Thursday, April 24, 2025

D&D is the LCD

I am helping a friend start her gaming group, and she goes on endlessly about how hard the whole "getting started" thing is. There are days she just wants to give up because "Getting people to commit and get started is impossible."

She got the D&D starter set as some sort of "social contract," as if to say, "Trust me, we will run the boxed set as it is, and this is designed so everyone has fun." That increased interest somewhat, but she still has far too much difficulty getting a group started and off the ground.

I bet 70% of the people who try to play D&D are in that "We could never get it started, so we gave up" camp. Half of those turn into collectors, who help ruin the hobby for people who play the game. I have collected too many games, and they sit in crates in my garage, so I have a right to complain since that is my weakness.

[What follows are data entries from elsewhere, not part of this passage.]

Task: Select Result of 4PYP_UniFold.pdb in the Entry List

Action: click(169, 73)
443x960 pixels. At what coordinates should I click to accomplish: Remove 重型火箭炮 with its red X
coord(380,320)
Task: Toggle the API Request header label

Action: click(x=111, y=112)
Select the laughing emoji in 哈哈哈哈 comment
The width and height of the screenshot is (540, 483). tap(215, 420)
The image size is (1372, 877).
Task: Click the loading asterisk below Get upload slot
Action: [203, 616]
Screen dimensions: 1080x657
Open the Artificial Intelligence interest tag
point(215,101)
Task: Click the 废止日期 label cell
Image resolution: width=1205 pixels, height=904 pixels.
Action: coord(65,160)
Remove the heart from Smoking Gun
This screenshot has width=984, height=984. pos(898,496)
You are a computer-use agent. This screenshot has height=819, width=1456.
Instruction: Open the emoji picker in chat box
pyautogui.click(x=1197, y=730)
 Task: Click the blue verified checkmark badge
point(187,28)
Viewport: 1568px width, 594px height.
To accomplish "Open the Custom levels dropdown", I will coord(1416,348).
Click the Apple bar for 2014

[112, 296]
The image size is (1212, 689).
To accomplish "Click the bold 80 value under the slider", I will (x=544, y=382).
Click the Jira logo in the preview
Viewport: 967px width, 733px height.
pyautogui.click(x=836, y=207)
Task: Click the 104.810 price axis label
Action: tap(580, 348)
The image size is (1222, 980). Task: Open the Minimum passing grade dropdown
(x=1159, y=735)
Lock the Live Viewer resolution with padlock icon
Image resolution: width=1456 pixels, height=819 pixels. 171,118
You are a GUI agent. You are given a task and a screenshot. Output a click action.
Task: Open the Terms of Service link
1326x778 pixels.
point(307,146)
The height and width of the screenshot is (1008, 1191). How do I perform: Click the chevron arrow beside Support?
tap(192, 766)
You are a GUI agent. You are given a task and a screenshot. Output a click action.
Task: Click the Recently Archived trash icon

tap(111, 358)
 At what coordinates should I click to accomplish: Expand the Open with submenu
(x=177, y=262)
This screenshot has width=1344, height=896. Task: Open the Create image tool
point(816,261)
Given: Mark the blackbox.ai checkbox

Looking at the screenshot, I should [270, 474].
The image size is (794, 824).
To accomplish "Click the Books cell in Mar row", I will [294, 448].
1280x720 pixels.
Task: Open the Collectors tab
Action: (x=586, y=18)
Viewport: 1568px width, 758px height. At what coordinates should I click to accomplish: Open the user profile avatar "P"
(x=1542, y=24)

If a game has a collector's component, that is a huge negative. The game gets too bloated to play and eventually dies under its weight.

D&D also suffers from this, so some clones are in slightly better shape. They are not popular enough to support a collector's market, so they are the basic books, and I am happy with that.

But getting people to start feels impossible. She talked to me last night, wishing D&D were as easy to begin as Monopoly. She said that because roleplaying "opens people up to each other," it felt impossible to start with people, even if you know them, because of a fundamental lack of trust.

The more you make D&D a "self-reflective exercise," the less people will play it. Nobody trusts each other. Nobody wants to open up to each other. No one wants to express themselves honestly to each other anymore. It is safer to adopt the persona of a "Scottish dwarf" and talk in a funny voice than to "play yourself" and open yourself up to attacks and let people into that personal space.

D&D feels doomed with a degradation of social cohesion and a loss of reading and math comprehension. I don't see how roleplaying survives outside of the older age groups. I don't know how D&D transitions to the next generation if the game isn't a mobile app for phone-addicted eyes.

This is why old-school games are generally easier to start, which also applies to Shadowdark. A "random character" is far easier to start playing with new people than a "reflection of yourself." Random characters are also easier to deal with the loss of, being just a random "playing piece" of a gamer and played without too much personal and emotional investment.

Wizards is killing D&D by turning it into a "lifestyle game" because society is becoming more divided and factionalized. The already running groups will be cemented in, and very few new groups will be able to start. The already close-knit groups don't have a problem with this and probably wonder what I am talking about. Those on the outside, trying to get started, have a massive "ice-breaking" problem.

You have to use starter sets. It has to be the name-brand game, D&D.

Trying to sell some obscure "other game" to people, even though you know it aligns with their interest and would be more fun for the group, is a nonstarter. D&D is the lowest common denominator. We put up with it since it gets people into the hobby before we can transition them to the games we like.

There are fun parts to 2014 D&D, but I prefer other game implementations.

Even she has a new favorite game after I introduced a bunch to her, which was a mistake since she now wants to get to them and find interest. This puts her in a worse spot. She will probably be stuck with a freakishly mutated and expanded 2014 D&D, but that is a far better place to be than "not playing."

I am helping her through this, but it is a massive challenge for her, and reflects the wider hobby.